Unknown Civil War Soldiers Identified Man Spends Years Checking Documents To Come Up With Names
For the past 120 years, visitors to the Warrenton (Va.) Cemetery have paid homage to 600 unknown Confederate soldiers buried in a mass grave underneath a simple marble monument.
Now, thanks to an Illinois man who stumbled upon a misplaced list and then spent years traveling to libraries and archives around the South, most of those soldiers will be honored by name.
Tuesday, a groundbreaking for a memorial wall where the rediscovered names of 520 “unknowns” will be permanently engraved drew a small crowd despite heavy winds and numbing rain.
“We thought that these soldiers had been lost forever,” said Elizabeth Lineweaver, a member of the Black Horse Chapter of the United Daughters of the Confederacy, which organized the $140,000 project.
That might have been the case if not for Robert E. Smith, an electronics technician from Carpentersville, Ill.
The soldiers died of wounds suffered in the First and Second Battles of Manassas and were buried in Warrenton - initially in separate graves - because it was home to a number of makeshift medical units. One particularly harsh winter, Union soldiers occupying the town staved off the cold by using the wooden grave markers for firewood. No record was left of who was interred where, and eventually the bodies were reburied in the common grave.
Smith, 55, a Civil War buff, has spent much of the past two decades cross-checking hospital records and poring over military logs in search of the final resting place of his greatgrandfather, a Confederate soldier from Alabama who died during the Second Battle of Manassas.
While poking around in a dusty box at the National Archives about 10 years ago, he found a list - placed in the wrong file - of those who had died in Warrenton after the Second Battle of Manassas.
“The box had been forgotten and the documents had been misplaced. I said, ‘This is too much information to just leave sitting here,”’ Smith recalled.

* _Task directions_
In the article on the Warrenton Cemetery soldiers, how many rediscovered names will be engraved on the memorial wall? The material after this article is separate from it.

* _Dataset records_
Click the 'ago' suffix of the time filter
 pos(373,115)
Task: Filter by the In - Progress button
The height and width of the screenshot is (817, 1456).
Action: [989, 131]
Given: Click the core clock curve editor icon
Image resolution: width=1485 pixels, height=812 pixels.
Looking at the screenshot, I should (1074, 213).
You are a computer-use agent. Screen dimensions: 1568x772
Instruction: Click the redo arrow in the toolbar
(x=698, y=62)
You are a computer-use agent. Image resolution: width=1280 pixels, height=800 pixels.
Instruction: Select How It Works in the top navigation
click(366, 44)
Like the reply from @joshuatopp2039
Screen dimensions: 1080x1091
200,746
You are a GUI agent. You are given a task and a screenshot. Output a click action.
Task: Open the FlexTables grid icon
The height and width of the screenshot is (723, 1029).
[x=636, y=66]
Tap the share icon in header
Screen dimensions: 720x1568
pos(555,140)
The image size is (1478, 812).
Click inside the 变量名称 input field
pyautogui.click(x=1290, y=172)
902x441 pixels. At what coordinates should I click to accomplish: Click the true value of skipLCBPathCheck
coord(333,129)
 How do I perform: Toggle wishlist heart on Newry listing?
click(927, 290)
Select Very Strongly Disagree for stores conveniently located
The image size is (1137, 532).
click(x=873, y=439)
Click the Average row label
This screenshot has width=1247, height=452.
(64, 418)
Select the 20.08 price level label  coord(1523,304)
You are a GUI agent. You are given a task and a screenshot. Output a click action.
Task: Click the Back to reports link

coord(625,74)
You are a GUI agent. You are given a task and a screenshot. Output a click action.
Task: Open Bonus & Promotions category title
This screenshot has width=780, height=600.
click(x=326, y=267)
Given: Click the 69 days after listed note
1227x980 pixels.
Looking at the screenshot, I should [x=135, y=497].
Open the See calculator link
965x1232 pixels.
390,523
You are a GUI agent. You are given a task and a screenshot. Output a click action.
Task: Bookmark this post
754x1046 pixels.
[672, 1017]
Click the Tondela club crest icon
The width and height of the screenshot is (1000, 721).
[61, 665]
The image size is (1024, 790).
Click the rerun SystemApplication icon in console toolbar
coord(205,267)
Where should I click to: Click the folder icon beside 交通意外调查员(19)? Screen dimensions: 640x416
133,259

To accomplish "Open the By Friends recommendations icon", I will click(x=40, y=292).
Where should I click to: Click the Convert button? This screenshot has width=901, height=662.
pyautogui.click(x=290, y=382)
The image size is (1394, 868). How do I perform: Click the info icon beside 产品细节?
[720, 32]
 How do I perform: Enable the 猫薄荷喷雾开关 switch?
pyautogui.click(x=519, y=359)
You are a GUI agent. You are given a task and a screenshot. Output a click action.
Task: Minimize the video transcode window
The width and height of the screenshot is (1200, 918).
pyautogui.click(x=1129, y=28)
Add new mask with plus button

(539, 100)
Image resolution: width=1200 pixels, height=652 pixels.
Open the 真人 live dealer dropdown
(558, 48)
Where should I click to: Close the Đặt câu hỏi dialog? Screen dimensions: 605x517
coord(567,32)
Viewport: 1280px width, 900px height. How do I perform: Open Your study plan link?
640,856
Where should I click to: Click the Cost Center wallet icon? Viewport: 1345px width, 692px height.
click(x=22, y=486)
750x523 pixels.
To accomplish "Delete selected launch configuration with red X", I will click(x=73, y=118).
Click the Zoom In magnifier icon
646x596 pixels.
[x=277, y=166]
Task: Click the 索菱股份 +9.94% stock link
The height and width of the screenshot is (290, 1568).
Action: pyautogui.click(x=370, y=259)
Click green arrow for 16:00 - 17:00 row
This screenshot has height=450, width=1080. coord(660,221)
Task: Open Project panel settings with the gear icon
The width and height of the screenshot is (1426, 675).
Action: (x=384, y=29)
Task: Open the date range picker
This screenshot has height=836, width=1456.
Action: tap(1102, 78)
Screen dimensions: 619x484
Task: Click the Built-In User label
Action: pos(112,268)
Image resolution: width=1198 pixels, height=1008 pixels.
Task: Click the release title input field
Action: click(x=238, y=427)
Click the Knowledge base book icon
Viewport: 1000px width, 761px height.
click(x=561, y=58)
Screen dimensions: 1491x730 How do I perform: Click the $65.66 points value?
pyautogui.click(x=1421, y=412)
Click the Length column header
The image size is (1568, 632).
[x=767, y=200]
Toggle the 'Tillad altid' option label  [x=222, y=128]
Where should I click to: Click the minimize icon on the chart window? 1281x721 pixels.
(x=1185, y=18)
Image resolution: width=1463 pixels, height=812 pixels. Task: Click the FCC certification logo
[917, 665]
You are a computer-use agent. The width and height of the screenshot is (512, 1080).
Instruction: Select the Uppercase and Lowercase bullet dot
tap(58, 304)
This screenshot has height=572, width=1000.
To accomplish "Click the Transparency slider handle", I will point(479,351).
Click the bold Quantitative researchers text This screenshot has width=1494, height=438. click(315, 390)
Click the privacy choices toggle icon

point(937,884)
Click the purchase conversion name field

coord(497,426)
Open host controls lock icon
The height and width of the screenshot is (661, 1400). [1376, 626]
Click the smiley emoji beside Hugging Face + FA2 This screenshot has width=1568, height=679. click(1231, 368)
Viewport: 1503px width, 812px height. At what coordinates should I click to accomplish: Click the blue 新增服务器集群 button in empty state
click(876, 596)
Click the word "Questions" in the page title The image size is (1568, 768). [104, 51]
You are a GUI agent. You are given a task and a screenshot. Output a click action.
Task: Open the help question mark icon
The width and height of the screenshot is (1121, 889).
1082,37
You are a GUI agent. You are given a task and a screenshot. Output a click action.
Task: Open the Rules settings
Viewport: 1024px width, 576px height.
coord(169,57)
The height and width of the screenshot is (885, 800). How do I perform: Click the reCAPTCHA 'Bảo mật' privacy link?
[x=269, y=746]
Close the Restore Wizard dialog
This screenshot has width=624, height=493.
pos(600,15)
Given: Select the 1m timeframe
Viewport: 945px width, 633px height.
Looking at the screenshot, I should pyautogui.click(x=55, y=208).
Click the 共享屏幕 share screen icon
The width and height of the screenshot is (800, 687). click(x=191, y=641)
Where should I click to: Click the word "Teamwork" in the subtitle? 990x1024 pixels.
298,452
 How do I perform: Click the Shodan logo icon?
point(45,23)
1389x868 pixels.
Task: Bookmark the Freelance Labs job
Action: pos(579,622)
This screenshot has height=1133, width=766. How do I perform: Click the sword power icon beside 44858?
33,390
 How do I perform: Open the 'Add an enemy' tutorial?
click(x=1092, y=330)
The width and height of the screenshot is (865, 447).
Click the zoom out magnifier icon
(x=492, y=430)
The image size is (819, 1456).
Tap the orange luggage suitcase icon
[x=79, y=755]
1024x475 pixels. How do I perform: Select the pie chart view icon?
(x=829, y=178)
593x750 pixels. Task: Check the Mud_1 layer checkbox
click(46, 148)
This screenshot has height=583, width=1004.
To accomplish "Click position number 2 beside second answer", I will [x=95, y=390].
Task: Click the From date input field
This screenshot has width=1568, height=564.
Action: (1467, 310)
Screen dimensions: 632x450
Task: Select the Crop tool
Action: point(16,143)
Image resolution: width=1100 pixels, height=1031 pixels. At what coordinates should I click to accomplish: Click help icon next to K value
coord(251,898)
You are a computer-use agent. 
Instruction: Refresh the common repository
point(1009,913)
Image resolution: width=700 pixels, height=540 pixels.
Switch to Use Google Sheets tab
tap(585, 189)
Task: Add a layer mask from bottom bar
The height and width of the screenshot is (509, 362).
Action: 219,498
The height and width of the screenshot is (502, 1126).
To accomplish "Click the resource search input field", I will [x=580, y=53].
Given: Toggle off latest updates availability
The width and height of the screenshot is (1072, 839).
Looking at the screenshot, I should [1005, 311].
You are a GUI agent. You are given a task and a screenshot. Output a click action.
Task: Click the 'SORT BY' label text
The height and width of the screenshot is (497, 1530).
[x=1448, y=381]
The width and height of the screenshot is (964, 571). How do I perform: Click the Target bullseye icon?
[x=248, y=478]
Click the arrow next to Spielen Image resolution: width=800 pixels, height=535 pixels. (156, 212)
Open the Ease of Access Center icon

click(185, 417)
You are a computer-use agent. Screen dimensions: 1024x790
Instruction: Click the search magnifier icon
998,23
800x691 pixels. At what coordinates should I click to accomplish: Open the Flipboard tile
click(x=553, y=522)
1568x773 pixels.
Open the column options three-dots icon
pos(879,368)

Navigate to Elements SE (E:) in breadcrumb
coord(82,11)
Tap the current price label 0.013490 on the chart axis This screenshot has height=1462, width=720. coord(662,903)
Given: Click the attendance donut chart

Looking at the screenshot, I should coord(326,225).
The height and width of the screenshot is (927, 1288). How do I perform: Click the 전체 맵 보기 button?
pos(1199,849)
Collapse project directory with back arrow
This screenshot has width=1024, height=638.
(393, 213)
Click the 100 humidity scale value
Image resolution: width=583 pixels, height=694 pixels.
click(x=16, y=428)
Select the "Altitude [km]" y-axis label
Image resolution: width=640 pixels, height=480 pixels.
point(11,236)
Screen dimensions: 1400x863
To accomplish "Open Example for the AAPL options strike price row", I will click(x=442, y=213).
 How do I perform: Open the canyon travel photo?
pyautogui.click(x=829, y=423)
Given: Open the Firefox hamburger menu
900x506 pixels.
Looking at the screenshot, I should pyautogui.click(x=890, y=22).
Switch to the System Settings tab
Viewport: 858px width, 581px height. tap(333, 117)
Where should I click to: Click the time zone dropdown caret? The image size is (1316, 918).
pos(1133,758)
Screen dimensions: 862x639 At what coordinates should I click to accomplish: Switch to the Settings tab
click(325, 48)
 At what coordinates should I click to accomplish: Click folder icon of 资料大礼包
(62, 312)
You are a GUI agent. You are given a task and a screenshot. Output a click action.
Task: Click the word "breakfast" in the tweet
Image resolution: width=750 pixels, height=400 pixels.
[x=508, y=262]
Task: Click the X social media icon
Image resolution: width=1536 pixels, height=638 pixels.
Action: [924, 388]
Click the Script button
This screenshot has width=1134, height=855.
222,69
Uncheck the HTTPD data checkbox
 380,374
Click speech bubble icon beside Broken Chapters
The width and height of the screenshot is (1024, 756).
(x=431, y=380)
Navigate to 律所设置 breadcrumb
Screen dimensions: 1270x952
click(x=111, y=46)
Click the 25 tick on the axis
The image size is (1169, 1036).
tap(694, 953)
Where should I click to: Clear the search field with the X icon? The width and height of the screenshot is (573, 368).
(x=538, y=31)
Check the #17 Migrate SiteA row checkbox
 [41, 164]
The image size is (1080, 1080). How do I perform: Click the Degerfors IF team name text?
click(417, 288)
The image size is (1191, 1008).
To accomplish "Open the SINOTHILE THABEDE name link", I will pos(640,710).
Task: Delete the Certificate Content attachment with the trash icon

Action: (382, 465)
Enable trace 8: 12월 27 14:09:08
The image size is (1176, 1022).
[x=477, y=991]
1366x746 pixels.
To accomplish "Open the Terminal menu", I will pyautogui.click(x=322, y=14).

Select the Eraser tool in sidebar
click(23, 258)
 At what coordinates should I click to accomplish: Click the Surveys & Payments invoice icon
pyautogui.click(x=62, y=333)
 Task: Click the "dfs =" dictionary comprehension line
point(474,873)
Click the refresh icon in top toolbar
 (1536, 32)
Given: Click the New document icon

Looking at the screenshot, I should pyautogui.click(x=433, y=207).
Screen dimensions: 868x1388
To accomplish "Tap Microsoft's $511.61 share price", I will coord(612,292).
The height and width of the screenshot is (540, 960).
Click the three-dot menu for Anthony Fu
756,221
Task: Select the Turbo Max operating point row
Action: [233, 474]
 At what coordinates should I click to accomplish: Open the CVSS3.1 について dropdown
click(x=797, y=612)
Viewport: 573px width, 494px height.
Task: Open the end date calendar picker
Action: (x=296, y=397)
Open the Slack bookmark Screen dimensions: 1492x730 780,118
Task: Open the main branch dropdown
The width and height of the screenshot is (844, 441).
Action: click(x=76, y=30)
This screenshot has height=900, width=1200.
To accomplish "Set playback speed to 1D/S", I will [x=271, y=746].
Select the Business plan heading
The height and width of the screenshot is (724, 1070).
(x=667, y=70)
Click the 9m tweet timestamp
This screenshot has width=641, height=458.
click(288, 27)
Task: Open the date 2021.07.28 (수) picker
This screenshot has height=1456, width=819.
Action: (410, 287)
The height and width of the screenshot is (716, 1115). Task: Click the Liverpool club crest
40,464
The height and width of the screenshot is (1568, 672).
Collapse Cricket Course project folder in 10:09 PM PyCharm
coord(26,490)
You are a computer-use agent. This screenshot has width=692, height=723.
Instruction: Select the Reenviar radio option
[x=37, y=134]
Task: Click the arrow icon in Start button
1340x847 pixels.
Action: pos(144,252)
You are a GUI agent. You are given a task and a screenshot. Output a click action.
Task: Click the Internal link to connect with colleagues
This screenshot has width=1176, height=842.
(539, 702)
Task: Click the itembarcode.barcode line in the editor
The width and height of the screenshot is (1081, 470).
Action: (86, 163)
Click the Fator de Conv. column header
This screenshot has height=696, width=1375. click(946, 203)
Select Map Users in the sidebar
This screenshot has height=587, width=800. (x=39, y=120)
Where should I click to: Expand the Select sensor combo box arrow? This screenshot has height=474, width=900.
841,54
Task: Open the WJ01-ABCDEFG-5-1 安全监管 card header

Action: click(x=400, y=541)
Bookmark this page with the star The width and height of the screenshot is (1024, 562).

* _Expected answer_
520